Aleksandra Kollontai, a long-time revolutionary and early Bolshevik who became Commissar of Social Welfare in the new government, was one of the few Bolsheviks who understood the deeper connections between revolution and gender. She was a delegate to the First Congress of the Communist International, and an activist in the newly-formed Women’s Section of the Communist Party (the zhenskii otdel, or “Zhenotdel” for short), which she, Inessa Armand and Nadezhda Krupskaia played major roles in founding. Her great contribution was to argue for special forms of party work for women before the revolution, and for Zhenotdel after. Her Woman and the Family in the Communist State (1918) outlined how changing family relations under communism would transform the place of women in the home and workplace.
Women’s activists enjoyed significant legislative victories in the first years of the revolution. Laws were passed to enact the radical vision of women unencumbered by the familial chains that made them unequal citizens. The December 29, 1917 decree on divorce gave women the right to divorce their husbands without obtaining his or any other permission, and ensured a proper alimony (though not that it was paid). Church control of marriage was abolished in December 18, 1917 by the Decree on Marriage, Children, and Registration of Civil Status, which made give sole legal status to civil ceremonies conducted by the so-called ZAGS (Zapiska aktov grazhdanskogo sostoianiia, or Civil Registration Bureau). Scorned for their bare surroundings and ceremonies stripped of beauty, ZAGS would eventually become home to new rituals in conformance with the socialist family, such as the “Octobrina,” which replaced the Christian baptism.
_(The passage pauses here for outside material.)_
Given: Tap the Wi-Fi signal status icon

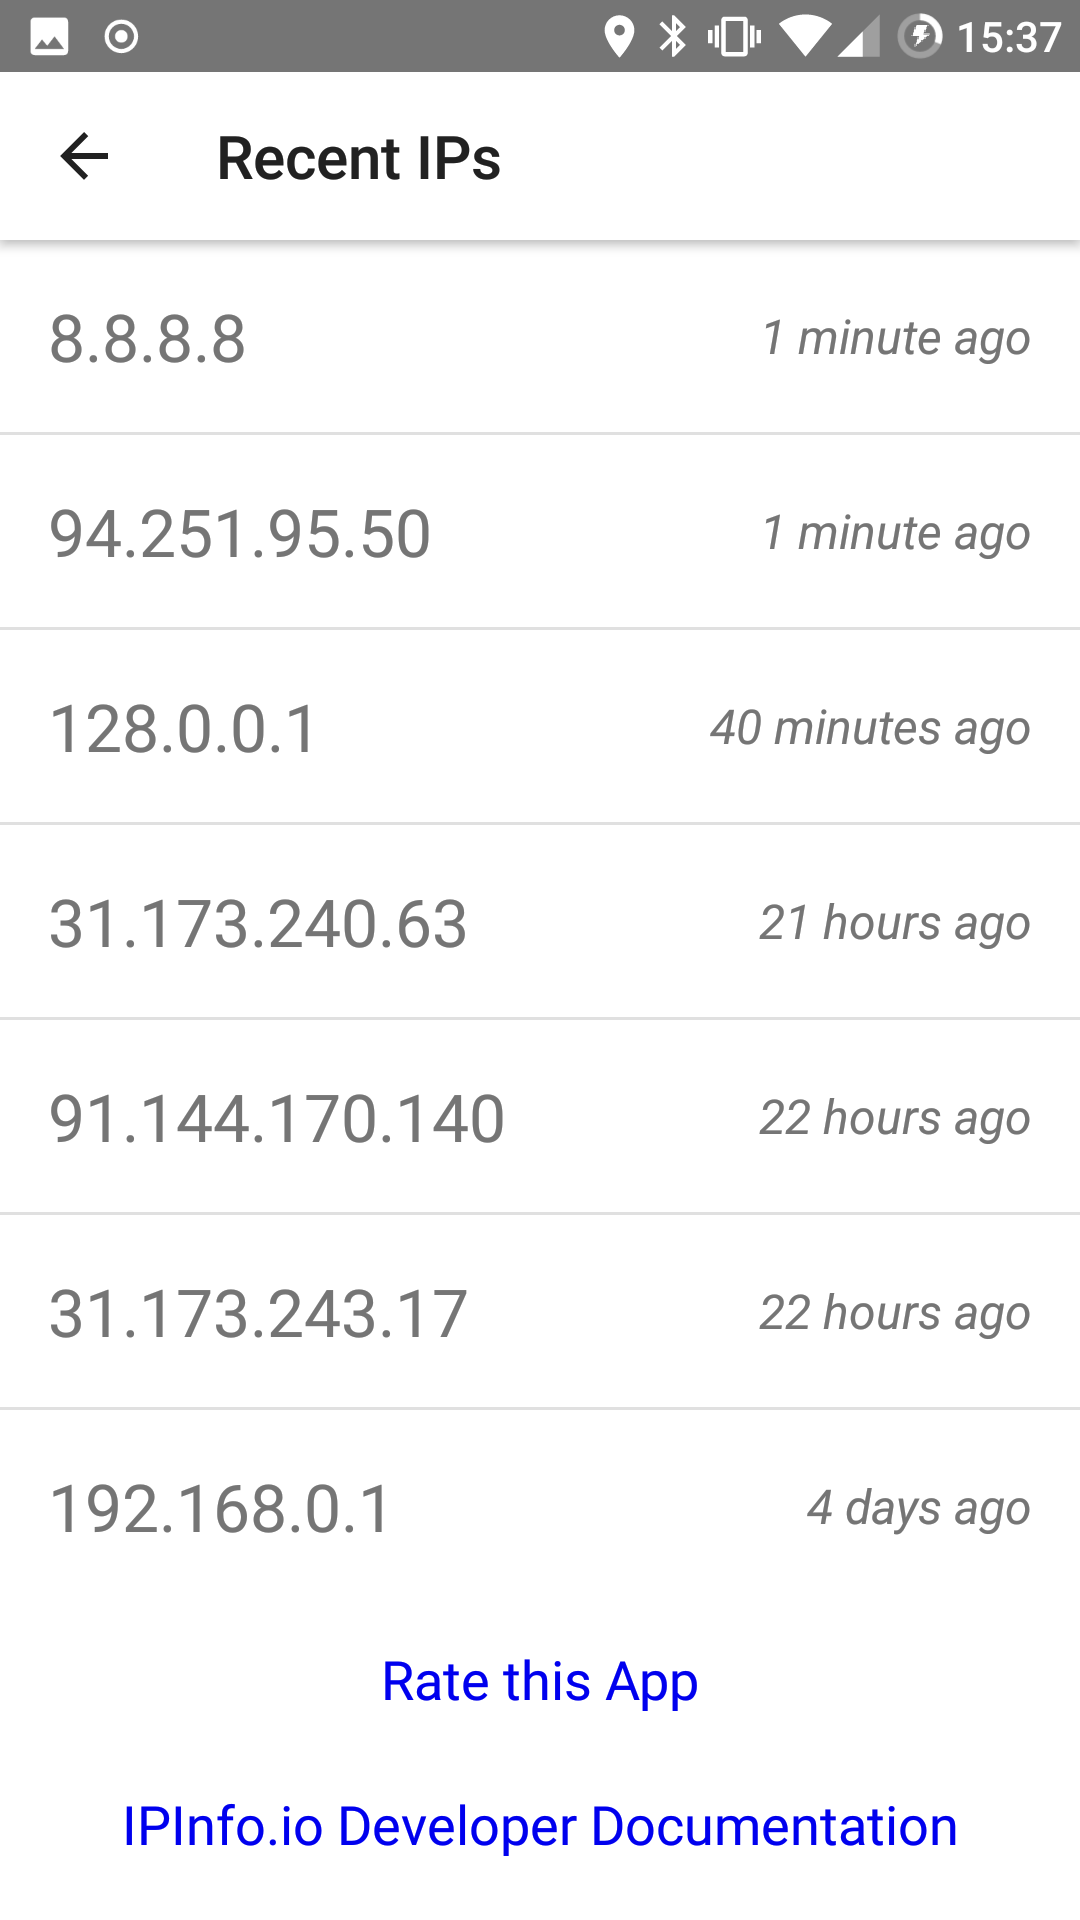Looking at the screenshot, I should click(806, 37).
The centrality of women and their agendas to the socialist state was symbolized by a new official holiday, International Women’s Day. It was celebrated on March 8 for the day (February 23 in the old calendar) in 1917 that Petrograd women had marched against tsarist authorities, leading to the collapse of the old regime. The holiday had a spotty history, evolving eventually into a celebration of gender difference. A analogous fate awaiting the Zhenotdel. Established in 1919 with the active participation of Kollontai and Nadezhda Krupskaia, and headed by Inessa Armand, zhenotdel had branches through Soviet Russia and the Union responsible for issues of women’s welfare. Never assigned the power or resources appropriate to its mission, women’s sections were closed down throughout the USSR in 1930, ostensibly because the consolidation of the revolution had already solved the women’s question.